Benzer dönemde Ernst & Young (EY) tarafından yine büyük ölçekli
şirketlerin bilgi teknolojilerinden sorumlu üst düzey yöneticiler ile
gerçekleştirdiği COVID-19 Sonrası Bilgi Teknolojilerinin Dijital Dünyada
Yeni Rolü araştırması bulgularına göre, COVID 19 sonrası dönem için
şirketlerin yüzde 75’inin önceliği dijital dönüşümü yaygınlaştırmak, yüzde 71’i
için bilgi güvenliğini ve yüzde 60’ı için de uzaktan çalışma deneyimini iyileştirmek
olarak sıralanıyor.
EY araştırma bulgularına göre, bilgi teknolojilerinden sorumlu üst düzey
yöneticilerin tamamı veri analitiği ve ileri analitik alanına yatırımı
önceliklendirirken, yüzde 70’i bulut tabanlı sistemlere ve yüzde 59’u da yapay
zeka alanına yatırım yapılacağının altını çiziyor.
Sia Insight’ın araştırması da büyük ölçekli şirketlerin dijitalleşme
çalışmalarında yapay zeka kullanımı gibi etkin araçların gündeme getirildiğini
ve müşteri deneyimi ile müşteri yolculuğu haritalanmasında djitalleşme
çalışmalarının hız kazandığını göz önüne seriyor.
Büyük ölçekli şirketler COVID 19 döneminde özellikle üç konuyu yoğun bir
şekilde gündemlerine almış bulunuyorlar: “müşterilerin geri dönüş oranını
arttıracak mesaj ve tekliflerin optimizasyonu”, “müşterilerin gerçek zamanlı
dijital davranış verilerinin toplanması ve anlamlandırılması” ve “analitik
yöntemlerle müşteriyi tanıyarak, en iyi önerinin sunulması”.
KOBİ’lerde
Dijitalleşme
Küçük ve orta boy işletmelerde ise dijitalleşme çalışmaları bambaşka bir
kulvarda hız kazanmış bulunuyor: ticareti online dünyaya taşıma ve iletişimi
dijitalleştirme.
Sia Insight tarafından gerçekleştirilen Koronavirüs Döneminde Mikro, Küçük ve Orta Büyüklükteki İşletmeleri Anlama Araştırması sonuçlarına göre, bu ölçekteki şirketlerin yüzde 20’si ticari faaliyetlerini online pazar yerlerine taşırken, yüzde 27’si de sosyal medya platformlarını bir satış mecrasına dönüştürmüş bulunuyor. Bu dönüşümün taşıyıcıları da özellikle orta boy işletmeler olarak görünüyor.

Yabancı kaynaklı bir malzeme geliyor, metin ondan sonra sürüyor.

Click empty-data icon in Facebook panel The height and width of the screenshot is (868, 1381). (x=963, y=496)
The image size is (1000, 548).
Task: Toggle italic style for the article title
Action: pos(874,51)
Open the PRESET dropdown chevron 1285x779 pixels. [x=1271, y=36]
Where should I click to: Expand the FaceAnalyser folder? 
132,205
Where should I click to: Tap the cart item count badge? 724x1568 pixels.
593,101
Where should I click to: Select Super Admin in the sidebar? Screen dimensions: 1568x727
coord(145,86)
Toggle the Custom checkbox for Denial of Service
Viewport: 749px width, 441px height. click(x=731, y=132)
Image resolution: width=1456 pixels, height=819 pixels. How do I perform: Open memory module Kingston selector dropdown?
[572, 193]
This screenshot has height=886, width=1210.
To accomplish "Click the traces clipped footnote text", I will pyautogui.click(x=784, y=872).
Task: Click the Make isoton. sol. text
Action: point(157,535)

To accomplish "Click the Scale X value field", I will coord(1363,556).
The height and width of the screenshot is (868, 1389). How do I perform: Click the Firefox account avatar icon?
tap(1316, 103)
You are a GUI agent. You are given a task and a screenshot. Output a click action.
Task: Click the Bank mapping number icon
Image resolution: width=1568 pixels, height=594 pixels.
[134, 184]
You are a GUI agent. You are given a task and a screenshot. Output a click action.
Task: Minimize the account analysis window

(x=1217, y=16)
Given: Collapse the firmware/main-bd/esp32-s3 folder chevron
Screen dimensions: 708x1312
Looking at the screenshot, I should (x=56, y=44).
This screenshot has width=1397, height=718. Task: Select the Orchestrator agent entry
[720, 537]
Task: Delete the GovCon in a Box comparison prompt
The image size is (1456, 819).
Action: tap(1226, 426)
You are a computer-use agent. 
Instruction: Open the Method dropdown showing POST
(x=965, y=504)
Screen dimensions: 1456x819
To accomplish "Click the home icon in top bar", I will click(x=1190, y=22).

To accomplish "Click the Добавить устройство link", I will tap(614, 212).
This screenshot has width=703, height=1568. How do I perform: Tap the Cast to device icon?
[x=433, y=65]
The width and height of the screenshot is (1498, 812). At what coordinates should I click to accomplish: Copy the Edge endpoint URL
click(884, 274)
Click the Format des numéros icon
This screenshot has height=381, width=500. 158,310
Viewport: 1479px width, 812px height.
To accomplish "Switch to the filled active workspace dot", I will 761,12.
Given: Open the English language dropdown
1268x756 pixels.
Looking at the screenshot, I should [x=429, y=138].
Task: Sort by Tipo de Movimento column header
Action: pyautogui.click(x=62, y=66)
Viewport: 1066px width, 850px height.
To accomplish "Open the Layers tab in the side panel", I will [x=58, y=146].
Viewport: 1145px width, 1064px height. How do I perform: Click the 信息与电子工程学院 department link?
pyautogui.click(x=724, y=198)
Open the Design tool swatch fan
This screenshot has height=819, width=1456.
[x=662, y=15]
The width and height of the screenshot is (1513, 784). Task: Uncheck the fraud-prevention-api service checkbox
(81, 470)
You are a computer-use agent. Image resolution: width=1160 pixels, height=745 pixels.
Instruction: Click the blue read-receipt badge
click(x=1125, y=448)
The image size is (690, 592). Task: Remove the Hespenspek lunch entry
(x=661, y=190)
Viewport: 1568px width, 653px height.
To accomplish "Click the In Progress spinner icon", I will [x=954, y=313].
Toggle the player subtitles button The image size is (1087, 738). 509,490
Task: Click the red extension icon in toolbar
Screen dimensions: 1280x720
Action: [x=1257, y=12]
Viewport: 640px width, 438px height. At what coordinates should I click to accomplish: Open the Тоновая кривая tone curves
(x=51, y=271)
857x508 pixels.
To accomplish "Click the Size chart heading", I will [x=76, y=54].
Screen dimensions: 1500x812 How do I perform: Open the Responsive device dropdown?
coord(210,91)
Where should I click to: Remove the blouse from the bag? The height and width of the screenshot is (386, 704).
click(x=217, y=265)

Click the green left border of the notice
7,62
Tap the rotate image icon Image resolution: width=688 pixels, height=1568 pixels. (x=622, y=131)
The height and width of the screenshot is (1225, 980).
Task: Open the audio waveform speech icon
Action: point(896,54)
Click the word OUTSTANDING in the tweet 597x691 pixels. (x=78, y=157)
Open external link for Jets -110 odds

Dijitalleşme bugün her ölçekten şirket için yeni bir anlam kazanmış
bulunuyor. Dijitalleşme, şirketlerin operasyonlarını sürdürmeleri, ama temelde
varkalım mücadelesinden galip çıkmalarının anahtarı konumunda. Bu anahtarı
doğru kullanmanın yolu da dijitalleşme çalışmalarını tüketiciyi iyi tanımak,
onun ihtiyaç ve beklentilerini layıkıyla anlamlandırmak için kullanmaktan
geçiyor.
Bu yazı ilk kez 02 Kasım 2020 tarihinde Marketing Türkiye'de yayınlanmıştır.